同氏はデジタル戦略の柱として3点を挙げた。第1の柱は伝統金融と分散型金融の橋渡しで、iシェアーズ・ビットコイン現物ETF(IBIT)・iシェアーズ・イーサリアム現物ETF(ETHA)・トークン化マネーマーケットファンドのビルド(BUIDL)の3商品はいずれも各カテゴリーで最大規模に達していると語った。なお仮想通貨市場が下落する中でも、欧州上場のビットコイン現物ETFには6億5,000万ドル超の純流入があったとスモール氏は補足した。
第2の柱はステーブルコイン準備金の管理だ。ブラックロックはステーブルコイン大手サークルの約600億ドルの準備金を管理しており、3,000億ドル規模のステーブルコイン市場全体の約4分の1に相当する。「業界で最も選ばれるステーブルコイン準備金管理者を目指す」とスモール氏は述べた。

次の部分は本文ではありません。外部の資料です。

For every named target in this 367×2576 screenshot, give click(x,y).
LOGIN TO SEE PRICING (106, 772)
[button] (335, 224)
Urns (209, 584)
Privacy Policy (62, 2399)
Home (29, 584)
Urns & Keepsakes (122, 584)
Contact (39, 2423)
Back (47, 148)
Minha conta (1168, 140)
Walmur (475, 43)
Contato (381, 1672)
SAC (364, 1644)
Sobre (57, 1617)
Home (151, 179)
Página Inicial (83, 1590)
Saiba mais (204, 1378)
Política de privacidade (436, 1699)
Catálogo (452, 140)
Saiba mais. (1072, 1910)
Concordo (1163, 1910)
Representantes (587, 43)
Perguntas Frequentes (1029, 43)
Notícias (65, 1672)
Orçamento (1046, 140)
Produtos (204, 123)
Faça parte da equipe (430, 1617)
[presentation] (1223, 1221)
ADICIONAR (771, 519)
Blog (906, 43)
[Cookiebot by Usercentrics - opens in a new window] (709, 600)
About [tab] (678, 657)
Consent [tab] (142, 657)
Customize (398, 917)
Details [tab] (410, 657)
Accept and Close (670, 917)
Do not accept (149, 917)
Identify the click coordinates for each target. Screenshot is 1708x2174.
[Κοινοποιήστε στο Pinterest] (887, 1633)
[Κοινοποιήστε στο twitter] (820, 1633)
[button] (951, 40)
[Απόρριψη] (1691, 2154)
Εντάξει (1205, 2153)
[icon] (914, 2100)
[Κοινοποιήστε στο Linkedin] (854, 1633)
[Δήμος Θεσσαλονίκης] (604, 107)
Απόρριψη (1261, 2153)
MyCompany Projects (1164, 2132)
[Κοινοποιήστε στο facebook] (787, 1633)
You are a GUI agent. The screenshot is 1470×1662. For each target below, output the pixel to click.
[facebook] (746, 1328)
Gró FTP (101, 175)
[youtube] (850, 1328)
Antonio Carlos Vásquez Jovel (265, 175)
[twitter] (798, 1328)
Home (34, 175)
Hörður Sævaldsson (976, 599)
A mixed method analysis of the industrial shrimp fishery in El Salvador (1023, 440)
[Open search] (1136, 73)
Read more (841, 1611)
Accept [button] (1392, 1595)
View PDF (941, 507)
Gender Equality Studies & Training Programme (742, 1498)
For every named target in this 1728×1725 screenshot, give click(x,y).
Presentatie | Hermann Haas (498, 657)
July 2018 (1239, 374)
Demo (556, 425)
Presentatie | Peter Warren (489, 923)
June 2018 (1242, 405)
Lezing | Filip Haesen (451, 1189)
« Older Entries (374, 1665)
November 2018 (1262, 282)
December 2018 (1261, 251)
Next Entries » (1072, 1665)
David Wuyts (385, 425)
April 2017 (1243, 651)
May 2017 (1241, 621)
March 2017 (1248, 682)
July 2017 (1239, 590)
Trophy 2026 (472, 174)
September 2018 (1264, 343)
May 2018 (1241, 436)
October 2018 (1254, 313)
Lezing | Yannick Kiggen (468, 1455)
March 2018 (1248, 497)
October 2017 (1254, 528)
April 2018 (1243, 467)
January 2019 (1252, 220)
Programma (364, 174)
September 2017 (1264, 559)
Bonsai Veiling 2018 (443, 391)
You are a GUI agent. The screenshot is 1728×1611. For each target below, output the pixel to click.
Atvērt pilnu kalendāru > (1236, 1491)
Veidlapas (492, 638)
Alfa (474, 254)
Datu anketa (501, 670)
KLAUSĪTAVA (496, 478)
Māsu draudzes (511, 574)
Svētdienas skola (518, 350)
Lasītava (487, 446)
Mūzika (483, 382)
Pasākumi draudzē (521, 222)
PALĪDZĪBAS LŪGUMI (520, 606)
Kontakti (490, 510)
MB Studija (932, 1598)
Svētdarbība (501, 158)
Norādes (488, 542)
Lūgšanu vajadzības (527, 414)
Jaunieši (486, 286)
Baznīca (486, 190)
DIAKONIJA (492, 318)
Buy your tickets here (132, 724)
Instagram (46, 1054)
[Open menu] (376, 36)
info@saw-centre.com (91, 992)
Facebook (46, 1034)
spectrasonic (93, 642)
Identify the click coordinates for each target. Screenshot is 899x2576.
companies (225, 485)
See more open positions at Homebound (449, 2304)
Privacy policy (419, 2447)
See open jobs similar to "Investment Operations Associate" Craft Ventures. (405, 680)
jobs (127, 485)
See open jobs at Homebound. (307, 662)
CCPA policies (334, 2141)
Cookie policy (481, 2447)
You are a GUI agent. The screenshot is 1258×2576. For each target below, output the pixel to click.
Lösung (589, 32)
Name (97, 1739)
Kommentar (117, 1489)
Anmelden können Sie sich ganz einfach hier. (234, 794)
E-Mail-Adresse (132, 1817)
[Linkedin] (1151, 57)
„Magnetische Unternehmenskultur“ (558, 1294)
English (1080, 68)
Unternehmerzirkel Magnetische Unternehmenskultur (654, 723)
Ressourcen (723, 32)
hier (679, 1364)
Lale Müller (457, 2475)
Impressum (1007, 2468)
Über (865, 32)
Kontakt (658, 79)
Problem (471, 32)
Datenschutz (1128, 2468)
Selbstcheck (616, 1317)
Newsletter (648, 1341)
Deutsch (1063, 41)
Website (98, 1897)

第3の柱として同氏が最も有望な取り組みと位置づけたのが長期投資商品のトークン化だ。SECにはトークン化マネーマーケットファンド2本の登録申請を行っており、1本は既存ファンドのイーサリアム上のトークン化シェアクラス、もう1本は日次配当再投資などの機能を備えたデジタルネイティブ設計で、複数のブロックチェーンに対応した仕組みを進めている。
同氏は世界に50億の仮想通貨ウォレットが存在するとして、2兆ドル超の仮想通貨と3,000億ドルのステーブルコインを保有するユーザーをiシェアーズやモデルポートフォリオの潜在顧客と位置づけた。トークン化資産を「まったく新たな販路への突破口」とする同氏は、「デジタルウォレット・ネイティブな資産管理会社を構築したい」と話した。